■ **AVAILABLE DATA**
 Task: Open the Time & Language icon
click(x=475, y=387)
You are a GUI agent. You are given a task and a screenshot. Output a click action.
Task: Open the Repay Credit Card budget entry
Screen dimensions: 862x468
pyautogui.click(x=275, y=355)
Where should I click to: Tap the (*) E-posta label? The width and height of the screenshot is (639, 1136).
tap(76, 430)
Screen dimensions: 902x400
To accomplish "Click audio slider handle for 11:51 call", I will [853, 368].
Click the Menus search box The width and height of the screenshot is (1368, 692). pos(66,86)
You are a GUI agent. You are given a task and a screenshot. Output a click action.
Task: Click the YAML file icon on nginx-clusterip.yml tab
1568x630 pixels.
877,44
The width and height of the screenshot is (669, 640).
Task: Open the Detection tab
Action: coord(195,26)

■ **AIM OF THE EXERCISE**
Return the complete material exactly as it appears.

■ **EXERCISE SOLUTION**
 Task: Open the Time & Language icon
click(x=475, y=387)
You are a GUI agent. You are given a task and a screenshot. Output a click action.
Task: Open the Repay Credit Card budget entry
Screen dimensions: 862x468
pyautogui.click(x=275, y=355)
Where should I click to: Tap the (*) E-posta label? The width and height of the screenshot is (639, 1136).
tap(76, 430)
Screen dimensions: 902x400
To accomplish "Click audio slider handle for 11:51 call", I will [853, 368].
Click the Menus search box The width and height of the screenshot is (1368, 692). pos(66,86)
You are a GUI agent. You are given a task and a screenshot. Output a click action.
Task: Click the YAML file icon on nginx-clusterip.yml tab
1568x630 pixels.
877,44
The width and height of the screenshot is (669, 640).
Task: Open the Detection tab
Action: coord(195,26)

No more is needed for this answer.